毒親と毒婦
自分をこの世に授けてくれた両親の事を「毒親」と呼ぶには正直抵抗がある。
あれは私が30を過ぎたくらいだろうか。
恐らく、私が独身時代の頃ではなかったように思う。
とても親しくしていた友人に母親の話をした事があった。
その時に友人に言われた言葉。
「言いにくいんやけど、毒婦ちゃんのお母さんて毒親じゃない?」
はて?「毒親」とは?
その友人が「一度読むといいよ」と教えてくれた本は
『毒になる親』一生苦しむ子供
という本であった。
その時私は「なぜ私の母親が毒だと思うの?」とその時は少し友人の言った言葉に否定的に返した記憶もある。
その友人は
「簡単に言うと、親も子離れできていない、子供も親離れできていない…とでも言おうか…」と。
友人から「気を悪くさせたらごめんね」くらいの一言が欲しかったくらい、私は結構失礼な事を言う人だったんだなと思った。

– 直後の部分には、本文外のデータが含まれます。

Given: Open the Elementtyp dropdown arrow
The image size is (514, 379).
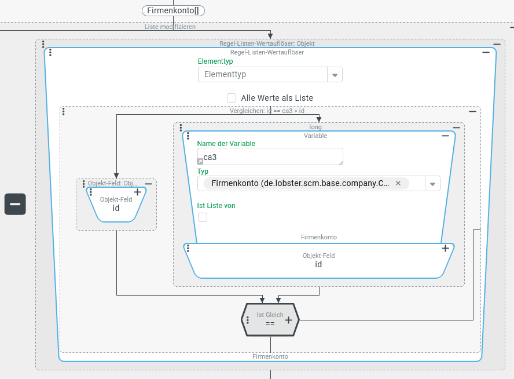Looking at the screenshot, I should (x=335, y=75).
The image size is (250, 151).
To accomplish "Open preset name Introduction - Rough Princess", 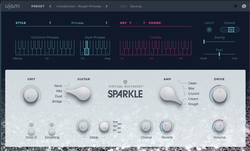I will coord(79,6).
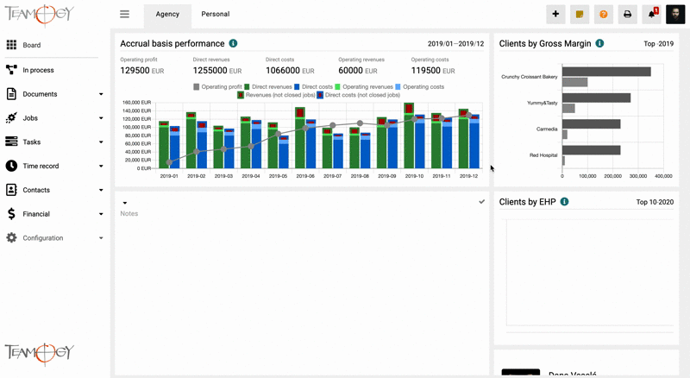Click the plus add-new icon

(555, 15)
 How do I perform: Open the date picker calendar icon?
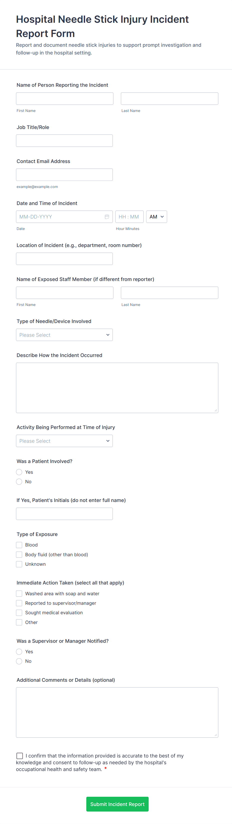[108, 217]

あまりに気になった私は、本屋に直行して毒になる親の本を買った。
そして開いて、少しづつ読むに連れて。
頭が混乱したのを鮮明に覚えている。
私の、本当の心の中に抱いていた母親への気持ち。
そして自分の母親の事。
私と母親をこの著者がこっそり見ていたのか!?
と思うほどの内容で正直驚いた。
最初は自分の親を「毒」だと認める事ができなかった。
しかしその本を読み進んで行くうちに
今の自分が形成された理由(原因ともいおうか)が少しづつ見えてきたようにも見えた。
結局当時の私はこの本を読了する事ができなかった。
この本が言っている事全てが正しいとは限らない。
まだ、毒とは認められず。
母親との関係を断ち切れない自分がいたし。
自分をこの世に授けてくれた親に対して「毒」だと思う事への抵抗は拭えなかった。
その拭えない気持ちを形成したのも、まさか「毒」に侵されているとも理解できず。